Appeal from the Seventh Judicial District Court, Esmeralda County; Theron Stevens, Judge.

P. E. Keeler, for Appellant.

Thompson, Morehouse & Thompson, in pro. per., for Respondents.

By the Court, Talbot, C. J.:

This is an action to recover a balance of $6,267.88, claimed to be due for legal services rendered to appellant, Tonopah Lumber Company, between the 1st day of June, 1907, and the 1st day of April, 1908. In the bill of particulars, rendered by the respondents on demand, they claimed $3,784.45 for services in sixteen mechanics' lien cases, $1,550 for six attachment suits and one foreclosure case, and $2,233.43 for legal advice, office work, and making seventeen liens between those dates. Indebtedness was denied and payment in full for services rendered alleged by defendant. After an extended trial, findings were filed and judgment rendered by the district court in favor of respondents for $2,544.93, and $296.90 interest on that sum from the 1st day of March, 1908, to the time of judgment. Appellant filed a motion for specific findings as to the nature and value of the services rendered in each of the cases itemized in the bill of particulars, as to whether appellant ever agreed to pay a monthly retainer as demanded in this bill, and as to whether, on a specified date, O. W. Kay was employed by and had authority to bind appellant, as contended by respondents on the trial. This motion was denied, and

[37 Nev. 183, Page 185]

in this connection it does not appear that appellant drew or submitted to the court any findings or prepared findings for approval or disapproval.

It is urged that the court erred in denying the motion for specific findings on the items of the bill of particulars; in refusing to find when, if at all, appellant agreed to pay respondents a monthly retainer on the terms and conditions of the agreement; in admitting testimony relating to conversations and transactions on February 18 and 19, 1908, with O. W. Kay, who had been in charge of appellant's Goldfield yard, and exhibits based on such conversations; in failing to find whether, on those dates, Kay was the authorized agent of appellant; in admitting expert testimony as to the value of office work and legal advice occupying on an average two hours daily; and in allowing interest prior to the date of judgment. It is also urged that the decision is not supported by and is contrary to the evidence.

On November 3, 1907, the respondents made a proposed schedule of fees, addressed to the Tonopah Lumber Company, which began in this manner: “In order to settle and determine our charges against your company, we submit the following proposition: The company to pay our firm per month cash, $200, this to cover all services of the firm for all office work, including drawing of mechanics' liens, making of contracts, forms, etc.”

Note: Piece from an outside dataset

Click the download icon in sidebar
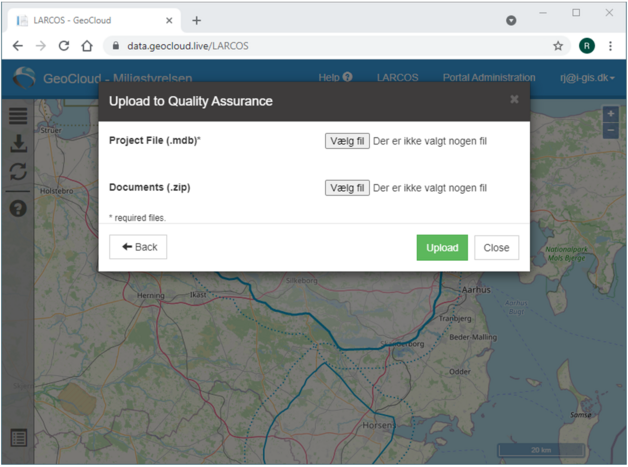The image size is (628, 467). pos(18,143)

Following was a detailed statement of proposed charges for foreclosure suits, based on the size of the claim, and specifying different charges for filing complaint, for settlement before issue joined, and for services after issue joined. The respondents made the following additional schedule of fees:

“Goldfield, Nev., Jan. 10, '08.

“Tonopah Lumber Co., Goldfield, Nevada. Gentlemen: At the request of your Mr. O. W. Kay, of this place, we have revised our charges for services rendered you since the first day of June, 1907.

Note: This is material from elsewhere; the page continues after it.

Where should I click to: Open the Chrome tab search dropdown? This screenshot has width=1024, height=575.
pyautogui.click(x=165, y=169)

“Our retainer fee, to be $200 per month, which shall

[37 Nev. 183, Page 186]

cover all office work, including adjusting claims or settling suits out of court as well as advising, drawing contracts, making forms, etc.

“Suits to Foreclose Liens.

“1. On suits not exceeding $250, $25.00 on filing the complaint, and $25.00 on issue joined; for attending trial and entering of judgment, such amount as the court may fix.

“2. In suits involving more than $250, and not exceeding $1000, 10% of the amount on filing complaint, and 10% additional on issue joined; for attending the trial and entering judgment, such fee as shall be fixed by the court.

“3. Suits above $1,000, 10% of amount upon filing complaint and $100 upon issue joined; for attending trial and entering judgment, such fee as may be allowed by the court.

“In paying the amount of fee fixed by the court, it is understood that the amount paid by the corporation on filing complaint and on issue joined is to be deducted and only the balance paid to counsel.

“In an attachment or other suit, the same amount shall be allowed as is set forth in paragraphs 1, 2 and 3, except that nothing additional is allowed for trial or judgment.

“In all suits on mechanics' liens, the company will recover the full amount of the attorneys' fees, and in all settlements before judgment the corporation has an opportunity to collect in fees more than they are required to pay us. As to the contingent fee, the company will receiver $25 for filing each lien to be collected from the party against whom the lien is filed.

“We feel that our charges are very reasonable in this matter, and trust that this statement will be accepted by your ...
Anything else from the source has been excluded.